Dort stellen die “inactives”, das sind diejenigen, die keine social sites besuchen, die größte Gruppe. Nur in den Altersgruppen bis 34 überwiegen die “spectators”. Diese Gruppe zeichnet sich dadurch aus, dass sie solche Seiten immerhin aufsucht, sich aber nicht aktiv an der Kommunikation beteiligt.
Wie man es auch dreht und wendet: diese beiden Gruppen bilden zusammen in jeder Konstellation die Mehrheit. Natürlich kann jemand, der sich auf YouTube ein Video anschaut, irgendwann auch auf einem Blog einen Kommentar abgeben und ist also nicht nur “spectator”, sondern gehört gleichzeitig auch zur Gruppe der “critics”. Daher sind in dieser Einteilung Mehrfachnennungen möglich. Nur bei den “inactives” logischerweise nicht.
Wenn Sie wissen, welche Besucherstruktur Ihre Kunst- oder Kultureinrichtung aufweist, haben Sie eine Ahnung, wie Web2.0-affin Ihr Publikum ist. Wenn Sie das Forrester-Tool nutzen, werden Sie wahrscheinlich erkennen, dass es mit der Partizipation noch nicht so weit her ist.

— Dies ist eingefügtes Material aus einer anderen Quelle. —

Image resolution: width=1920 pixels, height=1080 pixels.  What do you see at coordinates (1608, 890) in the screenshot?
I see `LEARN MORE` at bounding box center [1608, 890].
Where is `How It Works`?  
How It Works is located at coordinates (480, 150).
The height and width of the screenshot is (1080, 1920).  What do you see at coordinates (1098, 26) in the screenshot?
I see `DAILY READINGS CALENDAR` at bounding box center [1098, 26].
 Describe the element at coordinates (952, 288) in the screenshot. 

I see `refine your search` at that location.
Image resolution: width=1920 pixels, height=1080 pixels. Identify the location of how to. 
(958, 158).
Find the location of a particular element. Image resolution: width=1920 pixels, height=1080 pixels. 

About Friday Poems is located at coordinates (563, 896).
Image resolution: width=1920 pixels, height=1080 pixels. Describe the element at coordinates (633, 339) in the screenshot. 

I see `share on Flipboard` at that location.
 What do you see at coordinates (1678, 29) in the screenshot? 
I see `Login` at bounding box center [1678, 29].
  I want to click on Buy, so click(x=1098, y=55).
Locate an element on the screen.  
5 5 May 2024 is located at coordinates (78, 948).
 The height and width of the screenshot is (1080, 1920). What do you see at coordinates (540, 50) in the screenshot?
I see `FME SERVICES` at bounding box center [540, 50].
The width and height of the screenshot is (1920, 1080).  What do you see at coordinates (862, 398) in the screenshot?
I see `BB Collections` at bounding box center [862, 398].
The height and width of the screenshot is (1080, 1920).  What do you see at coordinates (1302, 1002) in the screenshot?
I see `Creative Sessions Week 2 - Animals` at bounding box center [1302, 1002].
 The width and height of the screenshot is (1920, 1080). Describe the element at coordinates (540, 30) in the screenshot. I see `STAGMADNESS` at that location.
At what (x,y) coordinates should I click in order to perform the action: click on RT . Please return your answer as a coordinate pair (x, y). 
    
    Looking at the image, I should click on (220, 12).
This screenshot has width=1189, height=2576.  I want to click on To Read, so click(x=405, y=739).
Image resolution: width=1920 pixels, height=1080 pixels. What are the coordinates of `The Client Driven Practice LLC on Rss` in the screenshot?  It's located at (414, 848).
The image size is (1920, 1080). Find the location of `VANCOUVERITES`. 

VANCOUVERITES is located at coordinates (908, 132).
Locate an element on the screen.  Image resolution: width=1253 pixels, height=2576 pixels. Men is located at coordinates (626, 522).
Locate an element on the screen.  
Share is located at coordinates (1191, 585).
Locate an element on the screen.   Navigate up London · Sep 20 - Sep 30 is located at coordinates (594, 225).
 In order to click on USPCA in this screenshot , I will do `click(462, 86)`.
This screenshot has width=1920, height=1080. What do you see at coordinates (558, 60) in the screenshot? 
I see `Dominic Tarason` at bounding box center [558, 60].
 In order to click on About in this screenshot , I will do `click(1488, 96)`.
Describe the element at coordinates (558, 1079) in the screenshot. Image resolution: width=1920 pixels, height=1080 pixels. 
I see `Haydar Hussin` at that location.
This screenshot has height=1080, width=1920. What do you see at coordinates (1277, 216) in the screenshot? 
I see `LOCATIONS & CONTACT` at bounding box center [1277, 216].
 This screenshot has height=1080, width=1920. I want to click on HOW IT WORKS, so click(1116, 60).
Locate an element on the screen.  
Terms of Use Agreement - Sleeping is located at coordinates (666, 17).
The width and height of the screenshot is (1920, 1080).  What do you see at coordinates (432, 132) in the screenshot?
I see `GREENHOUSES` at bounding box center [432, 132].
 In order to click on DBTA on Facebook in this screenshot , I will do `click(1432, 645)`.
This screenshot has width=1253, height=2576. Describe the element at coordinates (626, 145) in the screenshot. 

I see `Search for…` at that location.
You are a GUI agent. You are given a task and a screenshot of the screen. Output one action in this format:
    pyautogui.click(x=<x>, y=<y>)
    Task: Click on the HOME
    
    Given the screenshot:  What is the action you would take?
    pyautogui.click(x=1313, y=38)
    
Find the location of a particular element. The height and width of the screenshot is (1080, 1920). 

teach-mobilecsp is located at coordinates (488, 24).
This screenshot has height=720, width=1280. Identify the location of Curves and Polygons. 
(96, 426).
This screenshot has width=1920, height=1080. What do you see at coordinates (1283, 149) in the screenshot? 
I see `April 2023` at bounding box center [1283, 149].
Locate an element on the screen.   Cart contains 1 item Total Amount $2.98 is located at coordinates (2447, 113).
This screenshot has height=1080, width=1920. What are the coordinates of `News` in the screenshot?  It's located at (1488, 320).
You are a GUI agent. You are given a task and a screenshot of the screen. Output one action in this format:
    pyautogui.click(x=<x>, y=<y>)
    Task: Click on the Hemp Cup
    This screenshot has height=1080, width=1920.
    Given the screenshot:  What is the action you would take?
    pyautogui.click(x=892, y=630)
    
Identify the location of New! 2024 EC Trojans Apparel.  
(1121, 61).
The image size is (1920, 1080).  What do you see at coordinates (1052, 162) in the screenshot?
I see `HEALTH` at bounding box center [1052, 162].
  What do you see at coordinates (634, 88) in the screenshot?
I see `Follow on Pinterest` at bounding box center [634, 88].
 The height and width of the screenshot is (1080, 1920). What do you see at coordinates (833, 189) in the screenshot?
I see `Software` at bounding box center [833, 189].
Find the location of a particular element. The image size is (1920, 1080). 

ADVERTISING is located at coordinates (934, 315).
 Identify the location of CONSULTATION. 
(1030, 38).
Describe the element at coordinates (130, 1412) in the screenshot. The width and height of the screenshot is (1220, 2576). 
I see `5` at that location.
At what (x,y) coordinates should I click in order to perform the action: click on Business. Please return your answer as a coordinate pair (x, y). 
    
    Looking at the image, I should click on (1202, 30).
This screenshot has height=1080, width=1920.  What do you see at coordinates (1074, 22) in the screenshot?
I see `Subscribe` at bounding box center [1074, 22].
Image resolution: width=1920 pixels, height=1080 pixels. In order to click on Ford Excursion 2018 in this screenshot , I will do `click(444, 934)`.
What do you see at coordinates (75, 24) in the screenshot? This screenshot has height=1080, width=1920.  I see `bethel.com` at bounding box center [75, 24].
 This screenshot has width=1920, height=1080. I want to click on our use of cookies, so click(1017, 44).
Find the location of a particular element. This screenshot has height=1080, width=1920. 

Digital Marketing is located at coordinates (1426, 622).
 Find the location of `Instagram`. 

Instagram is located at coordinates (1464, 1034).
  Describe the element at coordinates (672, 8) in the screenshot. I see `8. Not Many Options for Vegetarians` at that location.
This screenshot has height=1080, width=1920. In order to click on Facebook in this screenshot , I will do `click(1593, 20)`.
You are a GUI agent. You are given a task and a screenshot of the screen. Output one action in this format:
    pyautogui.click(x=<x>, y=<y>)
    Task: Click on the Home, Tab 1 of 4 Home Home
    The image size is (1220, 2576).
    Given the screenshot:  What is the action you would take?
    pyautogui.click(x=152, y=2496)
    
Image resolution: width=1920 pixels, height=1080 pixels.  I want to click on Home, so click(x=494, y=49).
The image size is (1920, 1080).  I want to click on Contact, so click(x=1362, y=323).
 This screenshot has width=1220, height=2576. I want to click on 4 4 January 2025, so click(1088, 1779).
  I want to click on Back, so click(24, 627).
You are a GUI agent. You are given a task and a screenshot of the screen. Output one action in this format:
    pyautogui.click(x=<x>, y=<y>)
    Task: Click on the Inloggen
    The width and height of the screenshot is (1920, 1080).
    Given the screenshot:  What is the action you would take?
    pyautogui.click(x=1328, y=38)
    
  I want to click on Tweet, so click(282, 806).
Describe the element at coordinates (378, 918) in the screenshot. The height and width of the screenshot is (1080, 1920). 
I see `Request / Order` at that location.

Nina Simon rät nun, nicht den Versuch zu unternehmen, das Publikum auf ein “höheres Level” zu bringen, also aus den “spectators” “joiners” zu machen:
“It would be strange to imagine talking the same way about learning styles–trying to push people out of their own modalities into preferred “higher-level” engagement types.”
Nein, Ihr Ratschlag lautet ganz anders:
“Instead of trying to push visitors to new heights, we should focus on providing content that accommodates the full range of user styles.”
Das heißt, es geht nicht darum, eine – in ihrem Fall – Ausstellung so toll zu gestalten, dass alle BesucherInnen zu “creators” werden, sondern es geht um die Frage:
“how do we make an exhibit so good that creators, joiners, collectors, spectators, and critics are included?”
Jede dieser Gruppen müssen wir eigentlich auf eine ganz spezielle Art und Weise ansprechen. Simon stellt fest, dass Museen derzeit vor allem die “creators” ansprechen, während es für die anderen Gruppen kaum eine adäquate “Ansprache” gibt.
“We rarely engage the critics, collectors, and joiners. Where do visitors get to vote on their favorite content? Which exhibits allow them to aggregate selections from a group? Which allow them to connect with other visitors socially?
Darauf sollten wir unser Augenmerk richten, so Simon. Das heißt nun nicht, dass wir uns vom partizipativen Ansatz verabschieden müssen. Aber wie so oft kann man auch hier konstatieren: weniger ist manchmal mehr.
Lassen wir den Menschen die Zeit, um sich mit dem Internet und den vielen Tools vertraut zu machen. Manche werden vielleicht irgendwann die Chance nutzen, sich aktiv einzubringen, andere nicht. Macht ja nichts. Vielleicht versuchen wir sie nicht davon zu überzeugen, dass das Social Web etwas ganz Tolles sein kann, sondern schaffen eine Umgebung, in der sie die Möglichkeit haben, das selbst zu erkennen. Im Sinne der Nachhaltigkeit wäre das wahrscheinlich eh der sinnvollere Weg.